WORKING DATA -
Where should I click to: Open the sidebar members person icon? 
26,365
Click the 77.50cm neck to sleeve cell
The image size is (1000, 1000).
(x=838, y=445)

ASSIGNMENT - Write out the records shown above, exactly as they appear.

ANSWER FOR THIS EXERCISE -
Where should I click to: Open the sidebar members person icon? 
26,365
Click the 77.50cm neck to sleeve cell
The image size is (1000, 1000).
(x=838, y=445)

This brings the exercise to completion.